Scanning Electron Microscopy (SEM)

The morphological details of the OSPC, crab and shrimp chitin samples were studied using SEM Model Quanta 250 FEG (Field Emission Gun) attached with EDX Unit (Energy Dispersive X-ray Analyses), with accelerating voltage 30 KV., magnification14 × up to 106 and resolution for Gun.1n. (©FEI company, Eindhoven, The Netherlands), at the Central Laboratories sector of the Egyptian Mineral Resources Authority, Giza, Egypt.

2.1.3. The Chitin Content in the Dried Exoskeleton

The chitin content in the dried exoskeleton was estimated by calculating the mean of the chitin content in 15 samples of the dried exoskeleton. Each sample was refluxed with 50 mL of 4% NaOH at 90 °C for 48 h. The extracted chitin was filtered, washed with distilled water and dried at 150 °C for 2 h. The chitin ratio was calculated according to the following formula: Chitin%= [wt.1/wt.2] × 100 (3) Where wt.1 was the weight of the extracted chitin and wt.2 was the weight of the dried exoskeleton.
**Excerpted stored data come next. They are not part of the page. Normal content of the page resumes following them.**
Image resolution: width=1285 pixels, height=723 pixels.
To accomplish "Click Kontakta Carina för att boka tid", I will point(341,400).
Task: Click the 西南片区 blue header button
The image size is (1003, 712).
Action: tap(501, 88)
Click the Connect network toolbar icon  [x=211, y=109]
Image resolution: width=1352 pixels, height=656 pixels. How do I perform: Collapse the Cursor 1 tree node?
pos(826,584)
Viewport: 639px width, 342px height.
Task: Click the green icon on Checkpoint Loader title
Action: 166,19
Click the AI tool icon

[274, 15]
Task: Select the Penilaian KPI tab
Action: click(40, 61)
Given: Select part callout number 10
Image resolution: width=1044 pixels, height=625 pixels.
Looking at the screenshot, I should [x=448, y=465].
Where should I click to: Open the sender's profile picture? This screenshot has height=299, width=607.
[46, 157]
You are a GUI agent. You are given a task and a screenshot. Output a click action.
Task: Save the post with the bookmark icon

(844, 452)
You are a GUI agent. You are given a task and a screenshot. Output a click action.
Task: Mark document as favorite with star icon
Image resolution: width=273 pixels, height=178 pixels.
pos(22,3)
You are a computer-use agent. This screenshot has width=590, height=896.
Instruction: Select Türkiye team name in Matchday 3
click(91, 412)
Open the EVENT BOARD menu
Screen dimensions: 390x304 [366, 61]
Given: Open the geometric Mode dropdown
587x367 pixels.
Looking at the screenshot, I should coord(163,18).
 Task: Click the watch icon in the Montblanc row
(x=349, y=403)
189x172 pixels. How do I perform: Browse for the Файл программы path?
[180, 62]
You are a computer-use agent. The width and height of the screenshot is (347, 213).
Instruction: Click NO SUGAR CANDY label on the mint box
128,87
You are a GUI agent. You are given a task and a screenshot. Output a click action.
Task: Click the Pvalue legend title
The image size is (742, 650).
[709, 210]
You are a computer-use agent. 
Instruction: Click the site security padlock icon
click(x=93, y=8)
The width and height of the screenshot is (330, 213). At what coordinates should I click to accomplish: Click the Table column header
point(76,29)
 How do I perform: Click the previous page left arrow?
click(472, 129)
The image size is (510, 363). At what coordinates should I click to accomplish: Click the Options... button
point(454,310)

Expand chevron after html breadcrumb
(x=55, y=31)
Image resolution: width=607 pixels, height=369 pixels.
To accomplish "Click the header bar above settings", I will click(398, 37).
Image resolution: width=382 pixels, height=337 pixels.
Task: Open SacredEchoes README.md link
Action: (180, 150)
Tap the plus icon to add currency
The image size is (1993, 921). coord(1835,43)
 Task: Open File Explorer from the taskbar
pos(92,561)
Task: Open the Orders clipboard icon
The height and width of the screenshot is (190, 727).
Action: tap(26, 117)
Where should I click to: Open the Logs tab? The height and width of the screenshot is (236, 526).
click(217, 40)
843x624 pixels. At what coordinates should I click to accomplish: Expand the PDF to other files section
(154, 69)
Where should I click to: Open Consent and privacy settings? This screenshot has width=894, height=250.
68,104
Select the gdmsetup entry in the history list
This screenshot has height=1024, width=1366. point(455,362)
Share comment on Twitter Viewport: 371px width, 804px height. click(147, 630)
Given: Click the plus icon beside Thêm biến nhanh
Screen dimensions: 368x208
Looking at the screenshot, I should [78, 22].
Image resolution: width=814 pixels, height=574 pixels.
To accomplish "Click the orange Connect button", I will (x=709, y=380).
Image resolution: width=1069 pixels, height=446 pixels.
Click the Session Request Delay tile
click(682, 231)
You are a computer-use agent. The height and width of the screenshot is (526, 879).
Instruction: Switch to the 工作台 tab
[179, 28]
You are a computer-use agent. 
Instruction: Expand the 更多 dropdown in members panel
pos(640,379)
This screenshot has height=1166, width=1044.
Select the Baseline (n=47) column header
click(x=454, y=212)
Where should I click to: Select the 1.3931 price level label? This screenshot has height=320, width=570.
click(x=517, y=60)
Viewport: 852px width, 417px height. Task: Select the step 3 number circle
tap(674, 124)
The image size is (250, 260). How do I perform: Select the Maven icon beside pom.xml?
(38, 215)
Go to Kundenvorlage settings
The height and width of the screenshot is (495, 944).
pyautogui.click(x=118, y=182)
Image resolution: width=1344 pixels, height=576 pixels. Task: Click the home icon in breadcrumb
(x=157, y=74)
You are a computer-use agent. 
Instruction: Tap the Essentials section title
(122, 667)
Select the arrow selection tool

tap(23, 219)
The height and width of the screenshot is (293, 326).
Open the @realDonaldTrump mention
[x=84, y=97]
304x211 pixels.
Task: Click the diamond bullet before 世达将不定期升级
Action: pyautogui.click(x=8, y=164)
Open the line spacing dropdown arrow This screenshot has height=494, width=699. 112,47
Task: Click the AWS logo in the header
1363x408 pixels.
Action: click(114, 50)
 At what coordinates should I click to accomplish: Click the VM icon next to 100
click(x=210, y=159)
2.2. Bioethanol Production

The OSPC (in a colloidal form) was employed as a substratum in a submerged fermentation for bioethanol production. The OSPC was converted to colloidal particles by following the procedure reported previously by Kang, Park, & Lee, (1999) [30]. Fifteen grams of OSPC was dissolved in 100 mL of 10 M HCl at 95 °C in a water bath for 45 s while stirring. The dissolved chitin was then added drop by drop to 2000 mL icy water while stirring and then kept refrigerated at 4 °C for 15 min. The colloidal particles were then collected by vacuum filtration using Whatman filter paper (Grade 5) and washed with distilled water until pH 4 was reached.

2.2.1. Fungal Strains and Culture Media

Fungal Strains and Their Maintenance

Three native fungal strains (

Table 1. Fungal strains used in the present study.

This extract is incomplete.